A small Maufroid Freres et Soeur ceramic - 7.5m2+ dated 1879-1912
A small antique Belgian ceramic with same size borders, the floor was reclaimed from a small entrance hall in a town house in Gembloux, Belgium. Owing to its lay with borders running vertically rather than framing the field tiles there are no border corner tiles available although these can be easily mitre cut by the tiler from regular borders to allow the framing of the floor, if that is desired.
16.5cm square tiles, 14mm thick, the floors surface totals 7.5m2 / 81 sq ft.
In a cool palette of grey, charcoal, white and a cornflower blue the floor comes with its original lozenge themed tiles.
Manufactured by Carrelages Céramiques de Chimay, Maufroid Freres & Soeur, Rue Poncet, Bourlers, Henegouwen, Belgique, who later became: S.A. La Céramique de Bourlers. Maufroid Freres et Soeur and traded as such between 1879 and 1912. The reverse of the tiles bears the Maufroid rings and centralised 'M'.
The tiles have cleaned superbly revealing a good ceramic. Years of old wax has been steamed off and old mortar removed, so the tiles arrive ready to relay.
The photographs are of a randomly selected c.1m2 section of the floor.
Tile quantities by tile type:-
FIELD tiles - 215 - 5.9m2 / 63 sq ft.
LARGE BORDER tiles - 67 - 1.8m2 / 19.7 sq ft. - 11 linear metres / 36.3 linear feet.

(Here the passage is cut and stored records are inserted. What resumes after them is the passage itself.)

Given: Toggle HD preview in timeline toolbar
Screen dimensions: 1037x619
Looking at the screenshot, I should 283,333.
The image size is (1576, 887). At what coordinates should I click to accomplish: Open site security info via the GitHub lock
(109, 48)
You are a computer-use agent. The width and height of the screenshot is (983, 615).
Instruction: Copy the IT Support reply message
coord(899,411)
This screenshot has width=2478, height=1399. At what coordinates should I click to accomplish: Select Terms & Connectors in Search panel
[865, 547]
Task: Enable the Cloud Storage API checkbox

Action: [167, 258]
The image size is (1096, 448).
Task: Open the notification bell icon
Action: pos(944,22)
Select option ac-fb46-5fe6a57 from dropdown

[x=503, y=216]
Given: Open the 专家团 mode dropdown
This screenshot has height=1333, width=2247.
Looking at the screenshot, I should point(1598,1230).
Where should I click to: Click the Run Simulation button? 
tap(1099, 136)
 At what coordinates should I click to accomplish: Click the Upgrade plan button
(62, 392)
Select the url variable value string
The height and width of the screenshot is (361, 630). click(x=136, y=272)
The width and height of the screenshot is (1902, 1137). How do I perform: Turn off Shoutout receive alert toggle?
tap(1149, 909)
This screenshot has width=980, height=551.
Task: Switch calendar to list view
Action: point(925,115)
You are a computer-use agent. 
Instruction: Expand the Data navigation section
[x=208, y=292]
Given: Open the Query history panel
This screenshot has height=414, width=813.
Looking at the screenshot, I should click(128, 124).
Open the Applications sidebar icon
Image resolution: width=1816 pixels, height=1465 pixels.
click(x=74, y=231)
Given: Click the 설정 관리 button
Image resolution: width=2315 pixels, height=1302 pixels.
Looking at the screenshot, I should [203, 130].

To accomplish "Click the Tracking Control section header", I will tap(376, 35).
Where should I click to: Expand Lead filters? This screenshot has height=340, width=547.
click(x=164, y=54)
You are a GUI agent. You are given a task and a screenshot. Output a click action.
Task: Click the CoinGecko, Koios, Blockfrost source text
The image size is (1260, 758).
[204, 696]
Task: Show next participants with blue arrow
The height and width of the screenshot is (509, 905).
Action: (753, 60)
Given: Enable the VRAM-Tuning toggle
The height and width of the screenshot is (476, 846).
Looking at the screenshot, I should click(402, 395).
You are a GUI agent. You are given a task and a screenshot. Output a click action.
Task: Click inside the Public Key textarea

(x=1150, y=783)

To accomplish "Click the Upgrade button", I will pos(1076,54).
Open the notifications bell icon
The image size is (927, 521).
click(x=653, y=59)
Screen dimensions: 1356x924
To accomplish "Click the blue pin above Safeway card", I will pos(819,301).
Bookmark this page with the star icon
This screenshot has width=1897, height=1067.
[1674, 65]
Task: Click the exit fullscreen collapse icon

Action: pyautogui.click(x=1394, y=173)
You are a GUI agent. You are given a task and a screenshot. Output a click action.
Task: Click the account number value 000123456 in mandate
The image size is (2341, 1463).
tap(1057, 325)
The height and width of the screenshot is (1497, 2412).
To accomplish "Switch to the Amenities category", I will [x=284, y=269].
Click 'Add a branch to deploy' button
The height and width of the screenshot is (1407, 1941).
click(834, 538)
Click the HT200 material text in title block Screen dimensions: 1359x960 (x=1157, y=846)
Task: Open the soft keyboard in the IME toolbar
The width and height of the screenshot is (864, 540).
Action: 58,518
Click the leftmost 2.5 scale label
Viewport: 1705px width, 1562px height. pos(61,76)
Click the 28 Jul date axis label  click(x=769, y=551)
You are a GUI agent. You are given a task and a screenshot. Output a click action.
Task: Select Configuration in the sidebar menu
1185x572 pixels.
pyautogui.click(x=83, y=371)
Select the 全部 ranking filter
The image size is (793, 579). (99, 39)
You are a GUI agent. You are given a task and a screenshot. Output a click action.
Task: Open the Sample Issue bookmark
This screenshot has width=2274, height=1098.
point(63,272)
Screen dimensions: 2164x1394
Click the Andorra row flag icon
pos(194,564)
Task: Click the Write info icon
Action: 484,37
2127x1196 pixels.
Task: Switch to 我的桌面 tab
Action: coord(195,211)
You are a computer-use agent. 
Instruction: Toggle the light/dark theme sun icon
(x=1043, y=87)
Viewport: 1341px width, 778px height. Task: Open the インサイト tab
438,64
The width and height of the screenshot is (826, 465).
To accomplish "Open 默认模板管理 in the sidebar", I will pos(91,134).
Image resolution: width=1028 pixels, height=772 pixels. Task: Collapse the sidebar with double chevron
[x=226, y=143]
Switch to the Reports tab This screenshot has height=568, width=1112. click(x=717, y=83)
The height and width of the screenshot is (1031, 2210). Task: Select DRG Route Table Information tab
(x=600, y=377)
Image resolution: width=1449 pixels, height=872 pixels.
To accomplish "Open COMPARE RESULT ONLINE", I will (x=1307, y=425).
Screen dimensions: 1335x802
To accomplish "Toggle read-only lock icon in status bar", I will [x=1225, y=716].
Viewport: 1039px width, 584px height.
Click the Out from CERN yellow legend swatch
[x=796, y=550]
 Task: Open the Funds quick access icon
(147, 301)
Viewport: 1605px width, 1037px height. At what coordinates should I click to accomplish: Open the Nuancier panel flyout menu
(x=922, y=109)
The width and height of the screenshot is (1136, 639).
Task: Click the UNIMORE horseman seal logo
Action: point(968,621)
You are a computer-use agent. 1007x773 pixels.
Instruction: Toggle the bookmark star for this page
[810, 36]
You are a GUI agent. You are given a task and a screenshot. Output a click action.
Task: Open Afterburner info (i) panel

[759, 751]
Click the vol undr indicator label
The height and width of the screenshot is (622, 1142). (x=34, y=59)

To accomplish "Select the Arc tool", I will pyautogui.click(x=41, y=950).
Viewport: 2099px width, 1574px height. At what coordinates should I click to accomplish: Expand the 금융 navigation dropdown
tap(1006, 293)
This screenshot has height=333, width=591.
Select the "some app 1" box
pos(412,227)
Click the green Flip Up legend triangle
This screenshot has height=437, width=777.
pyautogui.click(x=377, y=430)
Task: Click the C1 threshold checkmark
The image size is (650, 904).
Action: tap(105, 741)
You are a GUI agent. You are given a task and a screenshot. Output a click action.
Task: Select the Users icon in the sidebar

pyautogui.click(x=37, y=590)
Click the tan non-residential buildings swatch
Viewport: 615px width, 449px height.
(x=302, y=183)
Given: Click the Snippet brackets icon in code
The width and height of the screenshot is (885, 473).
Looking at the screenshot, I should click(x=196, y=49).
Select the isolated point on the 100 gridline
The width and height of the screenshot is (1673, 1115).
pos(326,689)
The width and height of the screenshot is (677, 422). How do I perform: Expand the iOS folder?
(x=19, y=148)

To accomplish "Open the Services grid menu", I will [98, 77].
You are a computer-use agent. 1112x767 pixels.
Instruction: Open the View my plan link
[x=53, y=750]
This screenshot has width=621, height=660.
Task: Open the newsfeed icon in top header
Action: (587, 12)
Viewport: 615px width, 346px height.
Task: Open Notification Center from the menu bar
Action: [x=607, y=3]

Antique tiles were most commonly made in single or two tile moulds. Before current computer automation methods their moulds were made my hand and the colour slips mixed by eye. Kiln temperatures could also be variable, as could the firing time. The result is that often tiles display subtle size and thickness variations and there can be tonal variations in colours, owing to the slip mixing and/or firing time. All of this makes these handmade tiles unique and adds to their charm. Some floors display their subtle variations in size and tones, some not, but when photographing we always take a random section of the floor so that it is representative of the whole. A tiler should always dry lay a section of the tiles to familiarise himself with them before starting to fix lay.